# Outliers in Machine Leanring

- Outliers are data points that significantly differ from the majority of the data in a dataset. 
- They are often far removed from the typical distribution of the data and can have a large impact on statistical analyses and machine learning models.

## Outlier Detection Methods

### 1. Visualization Techniques

##### Box Plot
- Highlights outliers as points outside the whiskers
- Provides a clear visual representation of data distribution and extreme values
`
##### Scatter Plot
- Useful for visualizing multivariate outliers
- Helps identify patterns and anomalies in two-dimensional data

##### Histogram
- Shows skewness or extreme values in the data
- Provides insights into data distribution and potential outliers

### 2. Statistical Methods

##### Z-Score (Standard Score)
Measures how far a data point is from the mean, in terms of standard deviations.

**Formula:**
```
Z = (X - μ) / σ
```
Where:
- X is the data point
- μ is the mean
- σ is the standard deviation

A typical threshold for detecting outliers is |Z| > 3.

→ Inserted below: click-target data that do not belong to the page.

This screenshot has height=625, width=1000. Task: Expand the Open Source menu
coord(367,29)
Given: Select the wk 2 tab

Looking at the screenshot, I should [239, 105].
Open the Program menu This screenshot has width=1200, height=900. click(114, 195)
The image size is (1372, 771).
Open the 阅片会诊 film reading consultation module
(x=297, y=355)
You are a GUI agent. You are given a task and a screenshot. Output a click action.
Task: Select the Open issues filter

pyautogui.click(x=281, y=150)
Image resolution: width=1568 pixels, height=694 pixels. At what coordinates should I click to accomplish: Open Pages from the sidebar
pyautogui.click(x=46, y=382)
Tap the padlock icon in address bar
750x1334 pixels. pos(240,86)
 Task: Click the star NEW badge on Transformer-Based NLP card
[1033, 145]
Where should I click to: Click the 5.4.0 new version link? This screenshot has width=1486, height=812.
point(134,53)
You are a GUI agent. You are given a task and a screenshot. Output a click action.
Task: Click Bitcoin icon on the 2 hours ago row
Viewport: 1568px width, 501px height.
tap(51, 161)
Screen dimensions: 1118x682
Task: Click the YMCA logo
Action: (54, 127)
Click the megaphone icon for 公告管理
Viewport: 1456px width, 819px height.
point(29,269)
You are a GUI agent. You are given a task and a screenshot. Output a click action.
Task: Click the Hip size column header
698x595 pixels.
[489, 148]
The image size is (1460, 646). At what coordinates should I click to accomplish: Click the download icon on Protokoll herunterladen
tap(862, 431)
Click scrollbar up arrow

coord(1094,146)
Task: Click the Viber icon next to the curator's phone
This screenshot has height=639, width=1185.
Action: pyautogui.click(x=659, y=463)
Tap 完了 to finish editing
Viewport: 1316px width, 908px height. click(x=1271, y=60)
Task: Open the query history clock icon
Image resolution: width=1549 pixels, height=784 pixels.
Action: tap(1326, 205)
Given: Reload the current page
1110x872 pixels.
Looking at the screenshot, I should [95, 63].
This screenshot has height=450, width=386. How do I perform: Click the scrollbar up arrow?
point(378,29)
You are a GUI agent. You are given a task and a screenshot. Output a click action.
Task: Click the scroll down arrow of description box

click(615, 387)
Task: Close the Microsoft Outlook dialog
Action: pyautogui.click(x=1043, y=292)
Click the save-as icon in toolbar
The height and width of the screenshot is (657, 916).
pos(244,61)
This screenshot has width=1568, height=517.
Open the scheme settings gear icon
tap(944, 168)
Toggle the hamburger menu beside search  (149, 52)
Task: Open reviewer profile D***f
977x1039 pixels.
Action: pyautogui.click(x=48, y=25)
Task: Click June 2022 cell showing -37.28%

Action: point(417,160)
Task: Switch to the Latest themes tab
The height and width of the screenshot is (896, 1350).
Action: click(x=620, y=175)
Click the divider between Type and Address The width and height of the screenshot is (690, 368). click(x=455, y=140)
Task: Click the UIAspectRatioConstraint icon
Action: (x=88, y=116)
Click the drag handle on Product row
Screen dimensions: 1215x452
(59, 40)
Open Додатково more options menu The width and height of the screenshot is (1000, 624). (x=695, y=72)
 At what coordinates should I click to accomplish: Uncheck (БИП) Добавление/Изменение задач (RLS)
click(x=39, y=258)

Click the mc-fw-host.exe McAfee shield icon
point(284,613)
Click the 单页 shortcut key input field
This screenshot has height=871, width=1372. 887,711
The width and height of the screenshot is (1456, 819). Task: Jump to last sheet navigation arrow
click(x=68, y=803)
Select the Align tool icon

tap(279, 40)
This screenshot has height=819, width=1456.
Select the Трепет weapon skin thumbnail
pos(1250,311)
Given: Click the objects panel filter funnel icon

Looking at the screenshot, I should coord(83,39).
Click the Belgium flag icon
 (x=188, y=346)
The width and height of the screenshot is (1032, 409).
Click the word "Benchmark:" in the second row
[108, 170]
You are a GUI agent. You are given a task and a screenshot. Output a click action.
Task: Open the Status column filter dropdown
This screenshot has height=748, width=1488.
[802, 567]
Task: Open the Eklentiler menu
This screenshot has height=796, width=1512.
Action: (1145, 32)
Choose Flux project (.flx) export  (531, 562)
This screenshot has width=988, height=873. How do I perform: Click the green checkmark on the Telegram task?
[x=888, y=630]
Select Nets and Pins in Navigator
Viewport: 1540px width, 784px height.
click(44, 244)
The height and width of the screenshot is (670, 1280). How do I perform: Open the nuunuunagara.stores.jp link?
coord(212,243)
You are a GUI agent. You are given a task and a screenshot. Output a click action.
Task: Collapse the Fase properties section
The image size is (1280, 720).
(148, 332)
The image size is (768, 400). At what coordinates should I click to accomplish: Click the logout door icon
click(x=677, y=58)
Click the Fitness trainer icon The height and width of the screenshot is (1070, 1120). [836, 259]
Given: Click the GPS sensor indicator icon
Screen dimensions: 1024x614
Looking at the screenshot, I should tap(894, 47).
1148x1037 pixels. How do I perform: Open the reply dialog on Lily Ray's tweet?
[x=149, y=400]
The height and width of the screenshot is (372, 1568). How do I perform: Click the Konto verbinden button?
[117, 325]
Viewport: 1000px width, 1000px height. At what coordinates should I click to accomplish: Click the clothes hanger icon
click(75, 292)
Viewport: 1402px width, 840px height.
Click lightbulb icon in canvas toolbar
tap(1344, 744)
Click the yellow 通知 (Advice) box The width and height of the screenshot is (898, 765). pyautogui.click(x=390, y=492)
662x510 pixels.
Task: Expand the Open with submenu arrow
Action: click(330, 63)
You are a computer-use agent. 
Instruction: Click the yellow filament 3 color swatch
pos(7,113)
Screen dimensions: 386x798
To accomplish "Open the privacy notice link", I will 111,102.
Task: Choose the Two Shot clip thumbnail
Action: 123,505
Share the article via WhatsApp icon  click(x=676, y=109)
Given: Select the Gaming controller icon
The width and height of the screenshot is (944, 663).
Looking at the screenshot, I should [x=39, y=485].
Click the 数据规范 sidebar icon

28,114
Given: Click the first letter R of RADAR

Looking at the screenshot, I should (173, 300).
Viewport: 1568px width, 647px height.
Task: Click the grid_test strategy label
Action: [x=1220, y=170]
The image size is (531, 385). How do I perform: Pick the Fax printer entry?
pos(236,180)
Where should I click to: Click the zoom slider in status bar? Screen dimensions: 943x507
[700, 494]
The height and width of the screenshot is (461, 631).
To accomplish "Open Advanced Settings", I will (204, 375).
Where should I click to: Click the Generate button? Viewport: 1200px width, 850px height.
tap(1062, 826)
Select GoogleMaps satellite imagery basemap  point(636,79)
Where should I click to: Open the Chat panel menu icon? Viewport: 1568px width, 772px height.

##### Interquartile Range (IQR)
Outliers are defined as values below Q1 - 1.5 × IQR or above Q3 + 1.5 × IQR, where:

- Q1: 25th percentile
- Q3: 75th percentile
- IQR: Q3 - Q1

### 3. Machine Learning Methods

##### Isolation Forest
- Identifies outliers by randomly selecting features and splitting data recursively
- Efficient for high-dimensional data
- Works well with large datasets

##### DBSCAN (Density-Based Clustering)
- Detects outliers as points in low-density regions
- Based on the density of data points
- Can identify clusters of arbitrary shapes

##### Autoencoders
- Neural networks trained to reconstruct input data
- Large reconstruction errors indicate outliers
- Particularly effective for complex, high-dimensional data

##### Local Outlier Factor (LOF)
- Measures the local density of a data point compared to its neighbors
- Considers the relative density of points
- Effective for detecting outliers in varying density regions 

##### Why removing outliers are important ?
- as due to outliers many of the models are unable to pridict accurate results & became bias as their results tends towards the outliers and which reduces the accuracy of the model.